Résultats scientifiques Physique hadronique

L’expérience ALICE au CERN dispose désormais d’un nouveau trajectographe à muons. Installé au cœur de l’immense instrument à 40 centimètres du point de collision des faisceaux du LHC, il effectuera des mesures de la trajectoire des muons avec une précision inégalée. De quoi collecter des données totalement inédites sur l’état de la matière au tout début de l’Univers. Un travail qui a mobilisé trois laboratoires IN2P3.

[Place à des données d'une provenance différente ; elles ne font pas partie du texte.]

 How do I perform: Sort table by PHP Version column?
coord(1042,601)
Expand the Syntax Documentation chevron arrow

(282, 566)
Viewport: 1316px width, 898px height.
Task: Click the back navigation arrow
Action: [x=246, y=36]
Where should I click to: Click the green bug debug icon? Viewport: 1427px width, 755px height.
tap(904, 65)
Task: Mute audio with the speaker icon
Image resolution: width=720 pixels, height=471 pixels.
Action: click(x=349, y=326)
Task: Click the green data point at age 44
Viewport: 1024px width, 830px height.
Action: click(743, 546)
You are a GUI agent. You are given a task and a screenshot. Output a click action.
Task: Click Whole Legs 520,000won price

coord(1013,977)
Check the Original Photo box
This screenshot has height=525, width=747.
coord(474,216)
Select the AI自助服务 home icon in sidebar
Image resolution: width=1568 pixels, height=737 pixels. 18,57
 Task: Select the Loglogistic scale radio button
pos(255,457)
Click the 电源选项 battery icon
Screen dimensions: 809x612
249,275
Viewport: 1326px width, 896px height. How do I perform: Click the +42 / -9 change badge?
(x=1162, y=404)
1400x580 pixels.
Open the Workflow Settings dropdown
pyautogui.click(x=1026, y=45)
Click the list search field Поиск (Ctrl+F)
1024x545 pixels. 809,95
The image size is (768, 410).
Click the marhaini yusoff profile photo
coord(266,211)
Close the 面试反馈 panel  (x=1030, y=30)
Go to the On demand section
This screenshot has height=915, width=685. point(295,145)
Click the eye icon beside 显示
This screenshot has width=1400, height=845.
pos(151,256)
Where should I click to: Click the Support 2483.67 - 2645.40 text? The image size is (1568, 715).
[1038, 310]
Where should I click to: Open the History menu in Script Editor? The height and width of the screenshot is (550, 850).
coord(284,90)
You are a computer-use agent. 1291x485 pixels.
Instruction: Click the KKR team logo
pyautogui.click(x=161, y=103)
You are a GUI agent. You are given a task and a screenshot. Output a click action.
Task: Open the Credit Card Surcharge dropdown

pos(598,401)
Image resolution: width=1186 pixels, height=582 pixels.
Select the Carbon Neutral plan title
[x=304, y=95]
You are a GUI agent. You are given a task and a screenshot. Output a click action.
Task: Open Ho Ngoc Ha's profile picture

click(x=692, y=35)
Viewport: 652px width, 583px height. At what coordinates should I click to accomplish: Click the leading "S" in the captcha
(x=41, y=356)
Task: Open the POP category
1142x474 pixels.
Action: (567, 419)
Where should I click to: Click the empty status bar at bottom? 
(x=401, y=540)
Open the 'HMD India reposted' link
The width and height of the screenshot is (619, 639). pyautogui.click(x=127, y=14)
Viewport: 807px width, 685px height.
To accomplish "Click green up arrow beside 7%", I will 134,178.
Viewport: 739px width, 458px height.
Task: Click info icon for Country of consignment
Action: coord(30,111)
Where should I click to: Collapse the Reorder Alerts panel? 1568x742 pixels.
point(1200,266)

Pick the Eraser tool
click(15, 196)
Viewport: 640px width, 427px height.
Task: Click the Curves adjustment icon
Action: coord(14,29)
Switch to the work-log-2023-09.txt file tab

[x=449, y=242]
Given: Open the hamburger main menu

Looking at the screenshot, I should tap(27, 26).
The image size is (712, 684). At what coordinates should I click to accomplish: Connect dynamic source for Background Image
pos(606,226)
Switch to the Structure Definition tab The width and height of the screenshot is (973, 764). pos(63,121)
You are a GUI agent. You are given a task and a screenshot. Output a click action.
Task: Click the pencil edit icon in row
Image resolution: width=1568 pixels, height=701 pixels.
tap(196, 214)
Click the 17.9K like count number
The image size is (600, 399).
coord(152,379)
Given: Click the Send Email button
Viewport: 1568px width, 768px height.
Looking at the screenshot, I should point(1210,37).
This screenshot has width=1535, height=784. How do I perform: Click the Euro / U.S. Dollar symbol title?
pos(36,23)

Début décembre dernier, un petit moment de suspens a tenu en haleine tous les membres de la collaboration du détecteur ALICE installé auprès du collisionneur LHC au CERN. Il s’agissait de glisser avec d’infinies précautions, au cœur de l’imposant instrument, un nouveau capteur, le Muon Forward Tracker ou MFT. L’instrument, constituté de deux longs morceaux symétriques, devait être glissé et ajusté au dixième de millimètre près dans un volume qu’il remplit en totalité, et au centre duquel passe le long tube de 27 km de long du LHC où circulent les faisceaux. Il était bien sûr hors de question d’abîmer quoi que ce soit et mille précautions avaient été prises. « La procédure a été préparée longtemps en amont par des ingénieurs et répétée avec une maquette plusieurs fois pour en valider tous les aspects », explique Sarah Porteboeuf-Houssais, « Data coordinator » pour le MFT et enseignante-chercheuse au LPC Clermont, actuellement basée au CERN. « Il a même fallu concevoir des pièces de manutention dédiées à cette seule manipulation. »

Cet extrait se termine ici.